→ PROBLEM
Duplicate the material between the line containing "Where should I click to: Select" and the end of the material, inclusive.

→ PROVIDED DATA
┌──

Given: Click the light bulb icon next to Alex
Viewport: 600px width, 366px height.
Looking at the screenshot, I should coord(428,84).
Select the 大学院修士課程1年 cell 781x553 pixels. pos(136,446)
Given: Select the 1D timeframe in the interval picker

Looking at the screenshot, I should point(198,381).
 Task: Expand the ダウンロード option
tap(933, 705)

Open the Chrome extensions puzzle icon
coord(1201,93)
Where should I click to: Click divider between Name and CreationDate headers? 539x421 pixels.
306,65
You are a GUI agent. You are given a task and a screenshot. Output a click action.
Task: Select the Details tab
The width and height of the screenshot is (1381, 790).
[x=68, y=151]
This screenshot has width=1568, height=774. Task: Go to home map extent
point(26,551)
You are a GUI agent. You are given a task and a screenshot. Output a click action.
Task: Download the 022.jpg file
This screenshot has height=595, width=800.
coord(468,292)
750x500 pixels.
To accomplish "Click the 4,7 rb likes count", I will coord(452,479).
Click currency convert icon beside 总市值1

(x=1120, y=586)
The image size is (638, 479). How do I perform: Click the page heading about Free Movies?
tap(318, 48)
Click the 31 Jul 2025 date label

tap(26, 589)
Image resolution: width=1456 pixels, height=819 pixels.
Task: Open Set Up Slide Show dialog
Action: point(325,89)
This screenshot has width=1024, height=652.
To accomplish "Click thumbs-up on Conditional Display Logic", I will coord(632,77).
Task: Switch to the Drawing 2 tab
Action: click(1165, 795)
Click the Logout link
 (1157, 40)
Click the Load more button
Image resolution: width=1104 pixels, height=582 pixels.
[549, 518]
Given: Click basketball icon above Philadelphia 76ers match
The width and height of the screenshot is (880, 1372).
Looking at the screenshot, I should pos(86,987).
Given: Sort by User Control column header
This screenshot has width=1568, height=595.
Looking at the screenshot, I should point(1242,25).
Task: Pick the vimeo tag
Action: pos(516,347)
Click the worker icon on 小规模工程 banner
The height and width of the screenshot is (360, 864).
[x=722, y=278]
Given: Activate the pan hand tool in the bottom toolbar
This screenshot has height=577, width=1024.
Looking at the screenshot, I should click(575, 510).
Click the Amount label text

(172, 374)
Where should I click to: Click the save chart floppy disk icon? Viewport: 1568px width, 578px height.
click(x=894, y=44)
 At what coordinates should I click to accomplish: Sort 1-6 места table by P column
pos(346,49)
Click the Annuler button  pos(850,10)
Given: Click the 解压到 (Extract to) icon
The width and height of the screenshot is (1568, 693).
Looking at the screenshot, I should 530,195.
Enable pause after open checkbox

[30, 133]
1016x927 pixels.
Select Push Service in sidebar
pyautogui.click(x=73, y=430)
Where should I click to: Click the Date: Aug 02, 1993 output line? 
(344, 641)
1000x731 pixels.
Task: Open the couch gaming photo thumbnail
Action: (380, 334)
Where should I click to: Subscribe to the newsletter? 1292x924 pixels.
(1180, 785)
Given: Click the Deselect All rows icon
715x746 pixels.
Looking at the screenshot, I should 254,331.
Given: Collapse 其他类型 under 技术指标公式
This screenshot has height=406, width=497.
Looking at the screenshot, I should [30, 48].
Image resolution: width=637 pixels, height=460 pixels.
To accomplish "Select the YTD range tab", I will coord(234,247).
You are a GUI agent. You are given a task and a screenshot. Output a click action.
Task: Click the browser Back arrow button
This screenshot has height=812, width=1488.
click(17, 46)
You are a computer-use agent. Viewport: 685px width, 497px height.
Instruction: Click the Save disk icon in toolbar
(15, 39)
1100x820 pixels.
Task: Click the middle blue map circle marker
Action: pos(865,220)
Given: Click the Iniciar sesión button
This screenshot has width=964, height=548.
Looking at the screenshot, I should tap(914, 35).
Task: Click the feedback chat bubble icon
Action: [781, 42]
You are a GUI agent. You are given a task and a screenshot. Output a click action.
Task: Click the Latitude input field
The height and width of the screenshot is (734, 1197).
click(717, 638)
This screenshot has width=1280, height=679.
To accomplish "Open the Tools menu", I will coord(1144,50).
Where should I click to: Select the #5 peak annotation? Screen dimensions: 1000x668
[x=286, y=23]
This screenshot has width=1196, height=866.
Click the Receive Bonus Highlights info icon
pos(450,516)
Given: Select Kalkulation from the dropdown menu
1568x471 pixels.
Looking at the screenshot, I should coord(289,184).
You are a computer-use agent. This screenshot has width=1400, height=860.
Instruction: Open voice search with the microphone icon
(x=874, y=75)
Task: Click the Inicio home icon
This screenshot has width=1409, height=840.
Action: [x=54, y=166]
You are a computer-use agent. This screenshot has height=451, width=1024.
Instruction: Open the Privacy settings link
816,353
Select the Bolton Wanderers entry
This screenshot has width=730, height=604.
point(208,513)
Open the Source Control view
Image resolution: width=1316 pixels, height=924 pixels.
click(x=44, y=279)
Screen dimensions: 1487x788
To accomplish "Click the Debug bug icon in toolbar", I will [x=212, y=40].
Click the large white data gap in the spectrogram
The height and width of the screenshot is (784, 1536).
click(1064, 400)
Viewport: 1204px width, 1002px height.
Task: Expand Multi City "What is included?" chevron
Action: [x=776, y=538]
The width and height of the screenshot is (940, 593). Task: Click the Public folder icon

└──

→ OUTPUT BELOW
Where should I click to: Select the #5 peak annotation? Screen dimensions: 1000x668
[x=286, y=23]
This screenshot has width=1196, height=866.
Click the Receive Bonus Highlights info icon
pos(450,516)
Given: Select Kalkulation from the dropdown menu
1568x471 pixels.
Looking at the screenshot, I should coord(289,184).
You are a computer-use agent. This screenshot has width=1400, height=860.
Instruction: Open voice search with the microphone icon
(x=874, y=75)
Task: Click the Inicio home icon
This screenshot has width=1409, height=840.
Action: [x=54, y=166]
You are a computer-use agent. This screenshot has height=451, width=1024.
Instruction: Open the Privacy settings link
816,353
Select the Bolton Wanderers entry
This screenshot has width=730, height=604.
point(208,513)
Open the Source Control view
Image resolution: width=1316 pixels, height=924 pixels.
click(x=44, y=279)
Screen dimensions: 1487x788
To accomplish "Click the Debug bug icon in toolbar", I will [x=212, y=40].
Click the large white data gap in the spectrogram
The height and width of the screenshot is (784, 1536).
click(1064, 400)
Viewport: 1204px width, 1002px height.
Task: Expand Multi City "What is included?" chevron
Action: [x=776, y=538]
The width and height of the screenshot is (940, 593). Task: Click the Public folder icon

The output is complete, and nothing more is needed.